Un profilo sincero quello che emerge di uno dei progettisti più conosciuti in Italia e all’estero per imbarcazioni di piccole e medie dimensioni, apprezzato soprattutto perché le sue carene parlano la stessa lingua del mare. “Cerco di immaginare il mezzo nautico come fusione di ciò che può piacere a tutti e tre: a me, al committente e al mare”. Preciso e tecnico, ma anche creativo ed appassionato. Lo abbiamo intervistato.
Andiamo con ordine, ci spieghi la linea Akes
L’idea è nata mentre mi stavo per laureare. Il primo progetto , “Akes 23” è stato acquistato da un cantiere dall’ altra parte del mondo.
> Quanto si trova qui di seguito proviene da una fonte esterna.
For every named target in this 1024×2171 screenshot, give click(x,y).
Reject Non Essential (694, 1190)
Da allora ho avuto l’idea della linea Akes che è una gamma di modelli di barche create senza vincoli dal committente, il cui progetto è pensato come acquistabile in licenza da qualsiasi cliente: cantiere o privato. Sono barche in alluminio, talvolta in compensato marino e resina epossidica, senza stampo e pertanto sono personalizzabili: i progetti di barche Akes, infatti, sono stati venduti in varie parti del mondo, dalla Corea agli USA, e anche in Asia, Europa, Russia e Australia. Ho iniziato a lavorare usando i software di progettazione applicando le connessioni a banda larga per lavorare con l’estero. In questo caso sono stato un pioniere dello smart working.
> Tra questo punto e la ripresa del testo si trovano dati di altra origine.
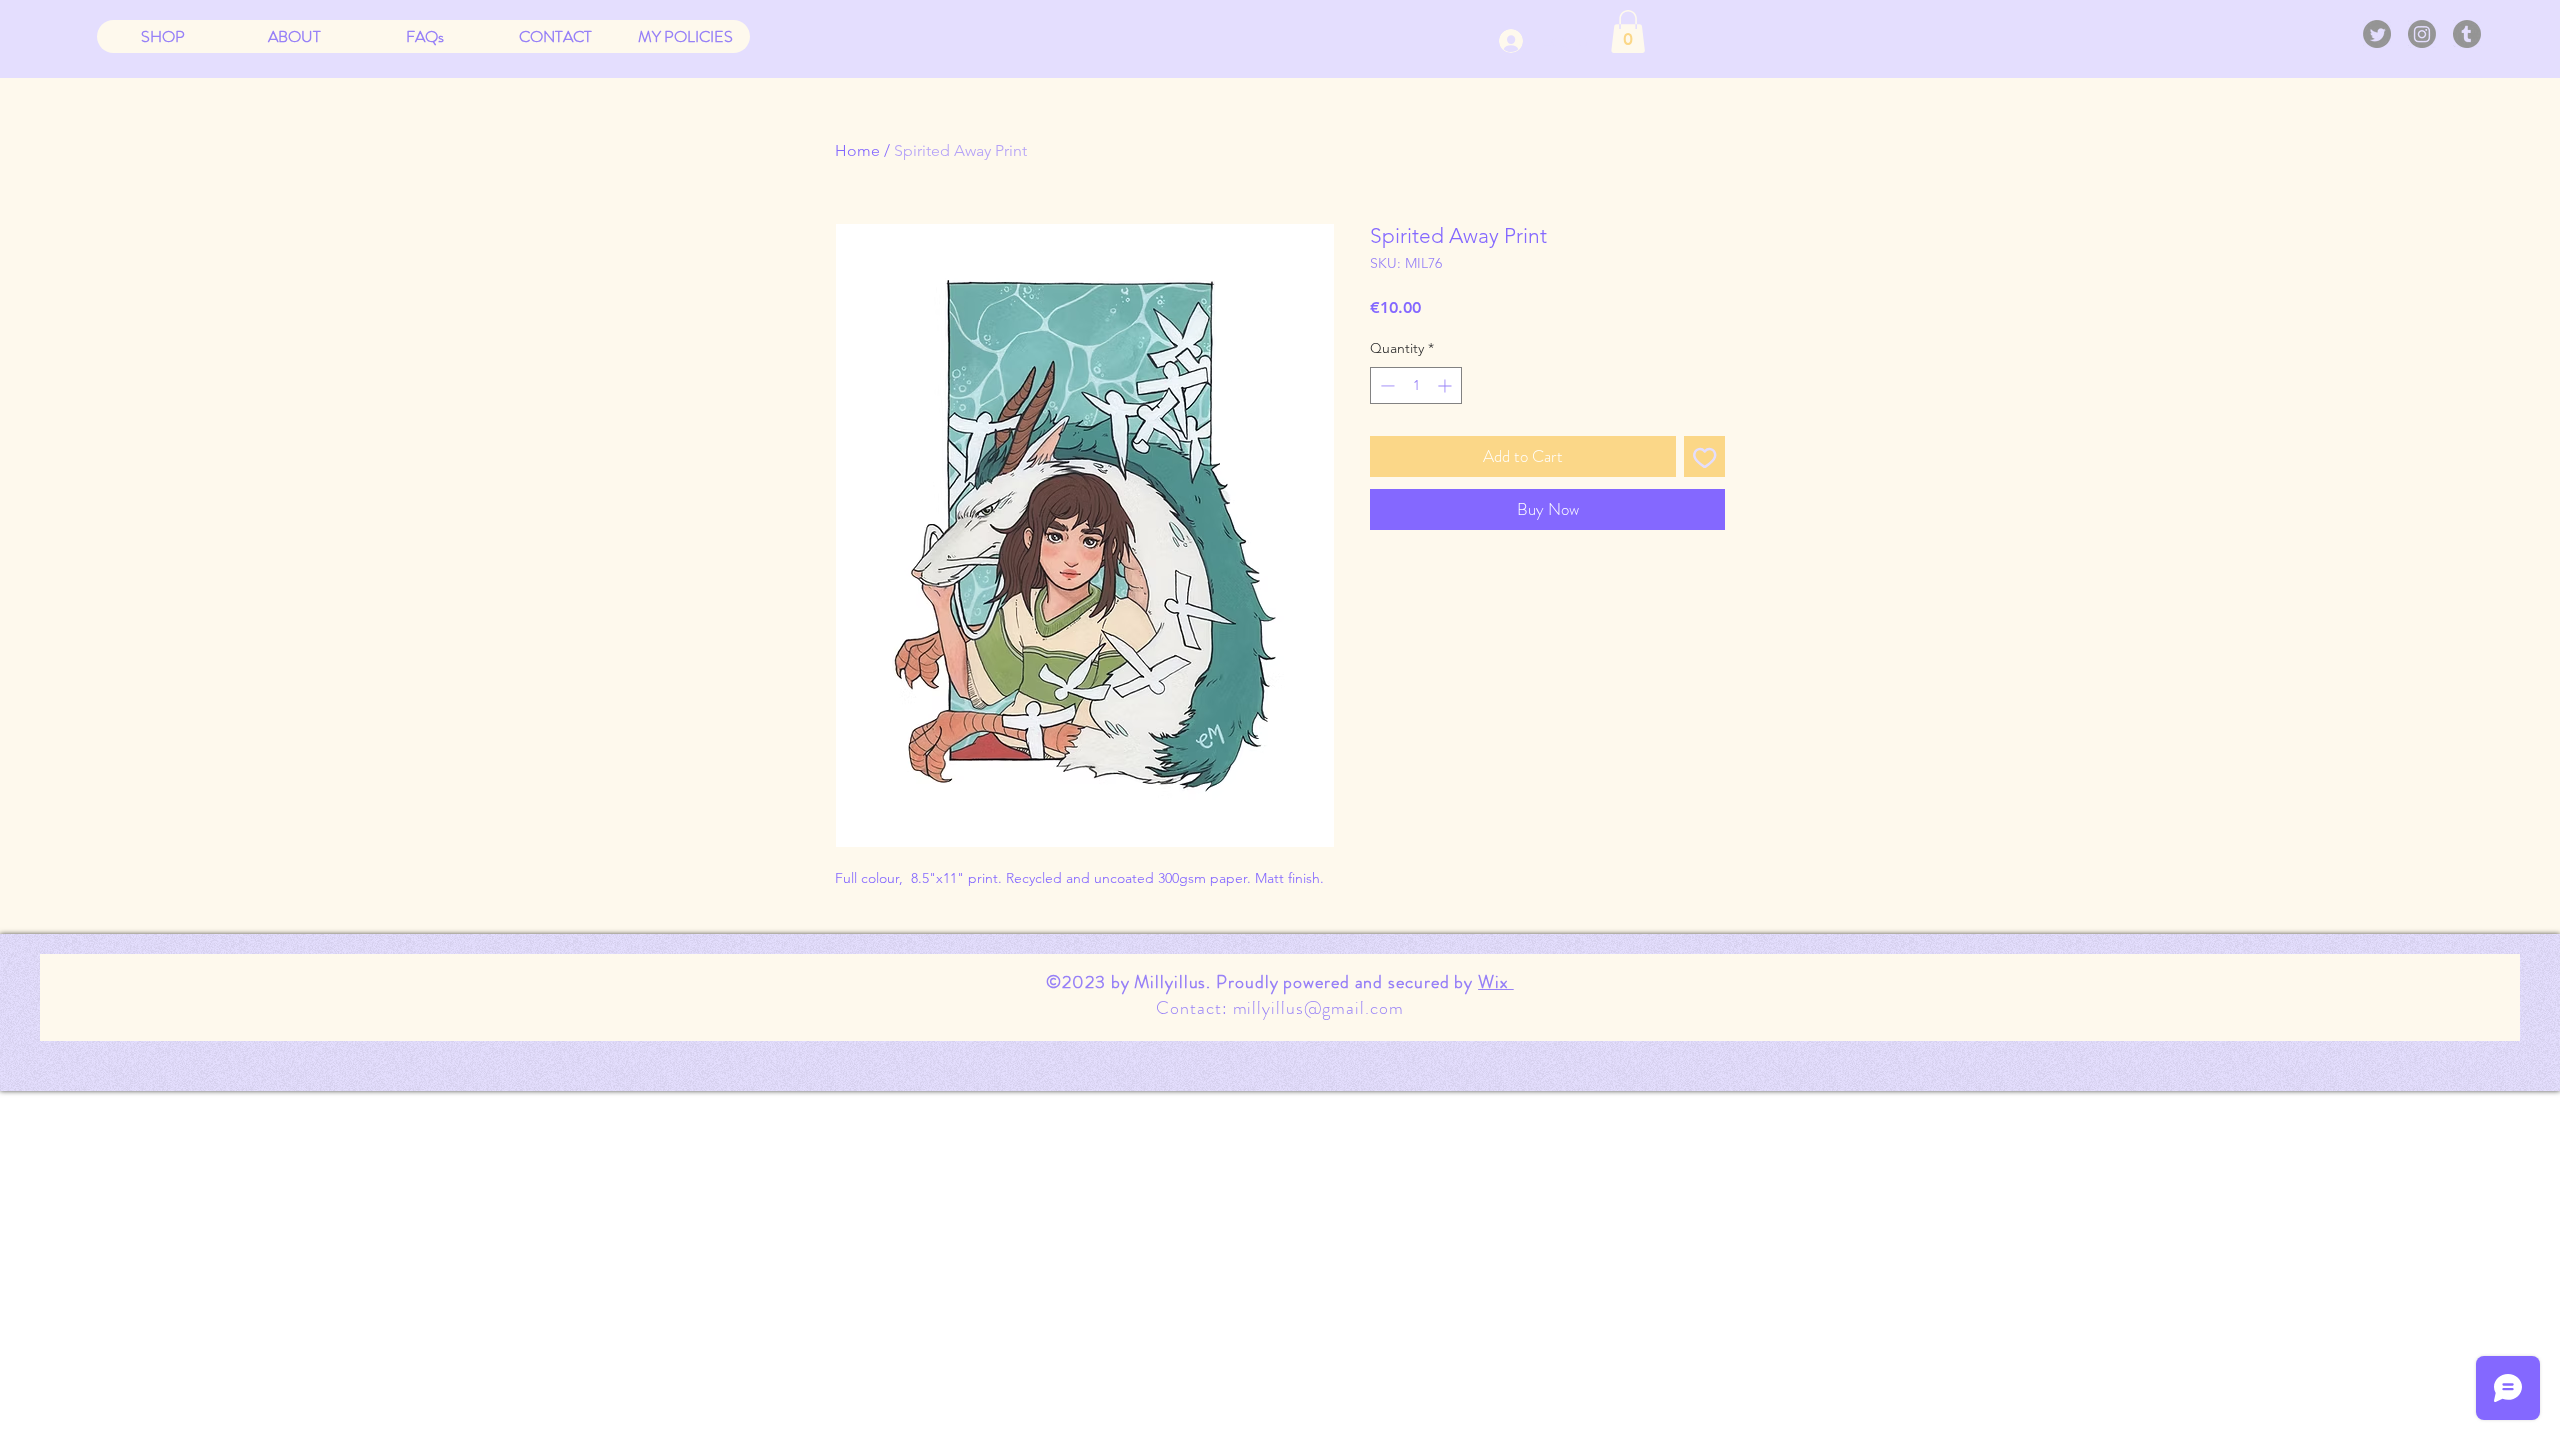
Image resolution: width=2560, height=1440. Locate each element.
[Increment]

Famoso per l’ottima navigabilità e linee degli scafi ancor prima che per il design di coperta. Tanto che un occhio esperto saprebbe riconoscerli a prima vista. Ma quali sono le peculiarità delle sue carene e come le adatta alle esigenze dei diversi cantieri?
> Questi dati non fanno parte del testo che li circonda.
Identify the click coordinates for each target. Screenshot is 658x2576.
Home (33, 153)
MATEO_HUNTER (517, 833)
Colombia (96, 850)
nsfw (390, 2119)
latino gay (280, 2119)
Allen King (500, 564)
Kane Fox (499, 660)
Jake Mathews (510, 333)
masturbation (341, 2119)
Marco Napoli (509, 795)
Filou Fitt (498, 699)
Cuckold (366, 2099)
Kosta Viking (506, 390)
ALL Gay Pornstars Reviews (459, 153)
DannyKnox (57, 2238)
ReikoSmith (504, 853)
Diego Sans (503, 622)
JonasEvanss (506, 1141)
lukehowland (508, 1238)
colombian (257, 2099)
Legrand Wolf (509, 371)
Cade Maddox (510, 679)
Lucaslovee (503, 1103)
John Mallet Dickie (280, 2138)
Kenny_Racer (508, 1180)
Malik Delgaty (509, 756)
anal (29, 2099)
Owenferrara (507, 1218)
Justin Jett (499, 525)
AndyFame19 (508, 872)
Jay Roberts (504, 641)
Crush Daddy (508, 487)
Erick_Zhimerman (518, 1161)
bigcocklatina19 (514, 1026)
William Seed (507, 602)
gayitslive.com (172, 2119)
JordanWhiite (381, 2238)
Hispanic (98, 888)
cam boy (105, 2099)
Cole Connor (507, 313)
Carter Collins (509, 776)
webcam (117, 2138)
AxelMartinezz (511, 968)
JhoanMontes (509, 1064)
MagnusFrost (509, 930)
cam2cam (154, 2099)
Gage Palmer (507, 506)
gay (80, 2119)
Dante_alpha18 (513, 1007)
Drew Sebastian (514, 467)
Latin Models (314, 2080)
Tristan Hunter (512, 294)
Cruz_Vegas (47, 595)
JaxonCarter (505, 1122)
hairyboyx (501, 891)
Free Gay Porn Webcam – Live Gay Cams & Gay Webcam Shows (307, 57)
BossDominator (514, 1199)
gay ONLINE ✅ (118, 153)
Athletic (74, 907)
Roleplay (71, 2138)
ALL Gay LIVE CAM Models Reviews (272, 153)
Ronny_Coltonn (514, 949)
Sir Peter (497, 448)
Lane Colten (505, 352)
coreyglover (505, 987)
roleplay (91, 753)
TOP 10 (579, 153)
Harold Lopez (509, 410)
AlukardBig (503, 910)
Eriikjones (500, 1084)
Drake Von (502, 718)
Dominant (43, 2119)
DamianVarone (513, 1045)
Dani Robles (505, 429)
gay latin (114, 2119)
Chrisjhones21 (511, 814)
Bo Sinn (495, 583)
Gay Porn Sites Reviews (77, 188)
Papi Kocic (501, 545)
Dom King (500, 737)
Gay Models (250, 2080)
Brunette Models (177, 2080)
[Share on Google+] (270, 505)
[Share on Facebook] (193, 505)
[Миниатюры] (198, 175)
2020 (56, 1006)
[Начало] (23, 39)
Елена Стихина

Io progetto delle carene in base ai requisiti operativi. Gli scafi sono diversi per dimensioni o carico, ognuno avrà una carena diversa. Sebbene in alcuni casi ci possa essere un feeling non uso mai la stessa carena da adattare facendo un’operazione di scala, che pure è una pratica diffusa, ma a parere mio non ottimale. – Ci spiega Chessa-.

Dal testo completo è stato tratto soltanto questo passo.